REASON #84: are u a angle? well if u are u better have some wings.haha:) Drats! You found me out. Okay, okay, I may tend towards obtuse - especially around the mid section, but I wear a tight belt and loose fitting shirts. PS Are you laughing at your “wings” comment, or did something funny actually happen?
REASON #85: Click here for free chocolates! Of course, I responded to this one last week. “Did somebody say free chocolates?” He wrote back “HAHA, what kind do you want?” I suggested any kind would do; I’m easy (when it comes to chocolate). I’m still waiting on my chocolates and another response. Actually, I'm just waiting on the chocolates.
REASON #86: I am looking for a wonderfull woman to move into my room with me in my folks basement if all goes well she (you ) will take care of me and spend all your money on me rather then bills or anything else. after a while I will let my true colors shine through and let you use my crack pipe and take a sip off my 40 (room temp) momma don't let me put it in the ice chest / fridge.
I know that gotcha going. just so you know I have my own place sort of it's me and my kids I would like to meet a nice girl that can also be a lady who can fit on the back of my motorcycle ....no it,s not a hog ITS A HONDA sabre vroom vroom. I think I’d prefer smoking crack in the basement with your momma.

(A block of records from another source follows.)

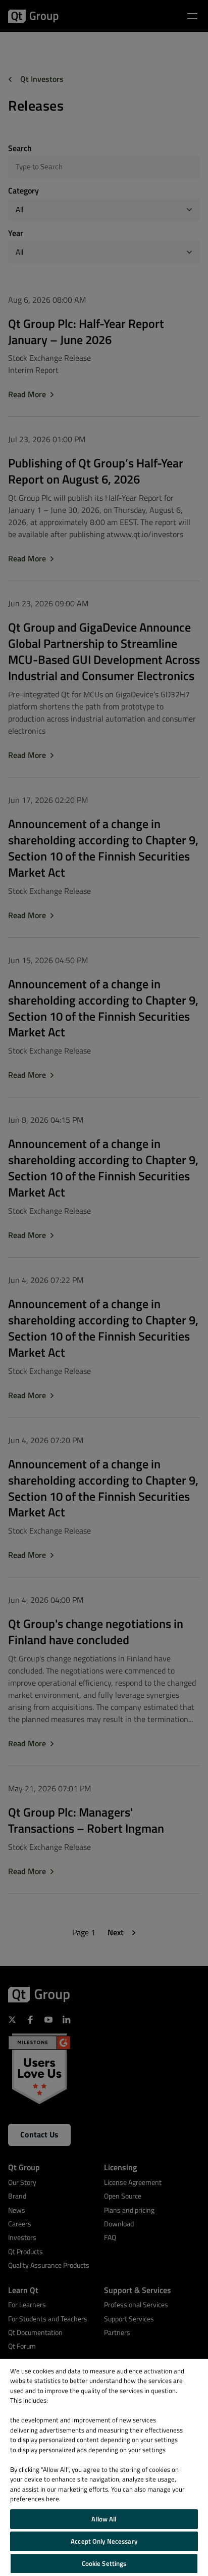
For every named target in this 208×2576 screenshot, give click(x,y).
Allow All (103, 2519)
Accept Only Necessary (104, 2541)
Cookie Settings (104, 2563)
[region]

REASON #87: I got friends in low places.. And this is your biggest selling point? Do they smoke crack in the basement with your momma?
REASON #88: Handsome, healthy, happy , looking for someone to pamper, must have positive attitude and love to please your man. Must like outdoor and indoor sports .Still looks good in a bikini. Get real, buster. You are 56 and not a looker. Still, you insist on a 42-54 year old woman who looks good in a bikini? You know Demi’s taken, right?
REASON #89: I prefer quiet actives, I'm not into nosy things or places. The exception to this would be going to a baseball game from time to time. Yeah, those umpires can really get into your business. And if you shove popcorn into your date's mouth, you’re bound to end up on the Jumbo Screen.